INSTRUCTIONS TO FOLLOW
What is needed here is every record, retyped without any change.
MATERIAL PROVIDED START
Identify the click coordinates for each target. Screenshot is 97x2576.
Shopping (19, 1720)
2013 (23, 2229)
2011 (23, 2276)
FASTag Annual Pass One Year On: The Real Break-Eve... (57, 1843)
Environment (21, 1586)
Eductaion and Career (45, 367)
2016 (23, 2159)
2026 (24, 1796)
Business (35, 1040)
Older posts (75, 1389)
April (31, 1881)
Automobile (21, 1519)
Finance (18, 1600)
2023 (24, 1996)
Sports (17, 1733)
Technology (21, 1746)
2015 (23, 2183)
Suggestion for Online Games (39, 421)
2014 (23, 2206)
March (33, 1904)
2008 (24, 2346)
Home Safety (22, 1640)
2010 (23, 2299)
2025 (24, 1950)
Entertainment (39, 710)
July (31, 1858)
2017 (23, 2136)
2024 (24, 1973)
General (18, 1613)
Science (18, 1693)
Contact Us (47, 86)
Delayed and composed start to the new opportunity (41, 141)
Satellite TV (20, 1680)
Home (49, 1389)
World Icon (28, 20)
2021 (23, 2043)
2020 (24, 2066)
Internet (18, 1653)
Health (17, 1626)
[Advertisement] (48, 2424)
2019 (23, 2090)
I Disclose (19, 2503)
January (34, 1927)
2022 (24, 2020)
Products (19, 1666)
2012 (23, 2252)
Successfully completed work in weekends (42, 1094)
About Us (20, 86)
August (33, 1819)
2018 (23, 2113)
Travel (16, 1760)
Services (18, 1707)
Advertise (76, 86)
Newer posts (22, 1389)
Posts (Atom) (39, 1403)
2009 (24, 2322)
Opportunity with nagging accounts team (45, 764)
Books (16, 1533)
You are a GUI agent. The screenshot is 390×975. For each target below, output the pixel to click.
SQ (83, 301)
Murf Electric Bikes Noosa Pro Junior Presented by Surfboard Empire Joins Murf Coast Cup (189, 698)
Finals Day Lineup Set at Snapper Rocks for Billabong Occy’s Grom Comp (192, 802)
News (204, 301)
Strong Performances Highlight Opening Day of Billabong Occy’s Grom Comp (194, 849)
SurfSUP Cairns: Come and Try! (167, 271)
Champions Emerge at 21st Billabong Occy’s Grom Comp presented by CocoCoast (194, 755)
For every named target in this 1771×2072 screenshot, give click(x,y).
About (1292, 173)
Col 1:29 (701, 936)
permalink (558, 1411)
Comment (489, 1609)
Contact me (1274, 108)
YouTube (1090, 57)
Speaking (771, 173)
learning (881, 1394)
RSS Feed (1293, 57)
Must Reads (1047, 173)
MATERIAL PROVIDED END
SOLUTION TO THE EXERCISE
Identify the click coordinates for each target. Screenshot is 97x2576.
Shopping (19, 1720)
2013 (23, 2229)
2011 (23, 2276)
FASTag Annual Pass One Year On: The Real Break-Eve... (57, 1843)
Environment (21, 1586)
Eductaion and Career (45, 367)
2016 (23, 2159)
2026 (24, 1796)
Business (35, 1040)
Older posts (75, 1389)
April (31, 1881)
Automobile (21, 1519)
Finance (18, 1600)
2023 (24, 1996)
Sports (17, 1733)
Technology (21, 1746)
2015 (23, 2183)
Suggestion for Online Games (39, 421)
2014 (23, 2206)
March (33, 1904)
2008 (24, 2346)
Home Safety (22, 1640)
2010 (23, 2299)
2025 (24, 1950)
Entertainment (39, 710)
July (31, 1858)
2017 (23, 2136)
2024 (24, 1973)
General (18, 1613)
Science (18, 1693)
Contact Us (47, 86)
Delayed and composed start to the new opportunity (41, 141)
Satellite TV (20, 1680)
Home (49, 1389)
World Icon (28, 20)
2021 (23, 2043)
2020 (24, 2066)
Internet (18, 1653)
Health (17, 1626)
[Advertisement] (48, 2424)
2019 (23, 2090)
I Disclose (19, 2503)
January (34, 1927)
2022 (24, 2020)
Products (19, 1666)
2012 (23, 2252)
Successfully completed work in weekends (42, 1094)
About Us (20, 86)
August (33, 1819)
2018 (23, 2113)
Travel (16, 1760)
Services (18, 1707)
Advertise (76, 86)
Newer posts (22, 1389)
Posts (Atom) (39, 1403)
2009 (24, 2322)
Opportunity with nagging accounts team (45, 764)
Books (16, 1533)
You are a GUI agent. The screenshot is 390×975. For each target below, output the pixel to click.
SQ (83, 301)
Murf Electric Bikes Noosa Pro Junior Presented by Surfboard Empire Joins Murf Coast Cup (189, 698)
Finals Day Lineup Set at Snapper Rocks for Billabong Occy’s Grom Comp (192, 802)
News (204, 301)
Strong Performances Highlight Opening Day of Billabong Occy’s Grom Comp (194, 849)
SurfSUP Cairns: Come and Try! (167, 271)
Champions Emerge at 21st Billabong Occy’s Grom Comp presented by CocoCoast (194, 755)
For every named target in this 1771×2072 screenshot, give click(x,y).
About (1292, 173)
Col 1:29 (701, 936)
permalink (558, 1411)
Comment (489, 1609)
Contact me (1274, 108)
YouTube (1090, 57)
Speaking (771, 173)
learning (881, 1394)
RSS Feed (1293, 57)
Must Reads (1047, 173)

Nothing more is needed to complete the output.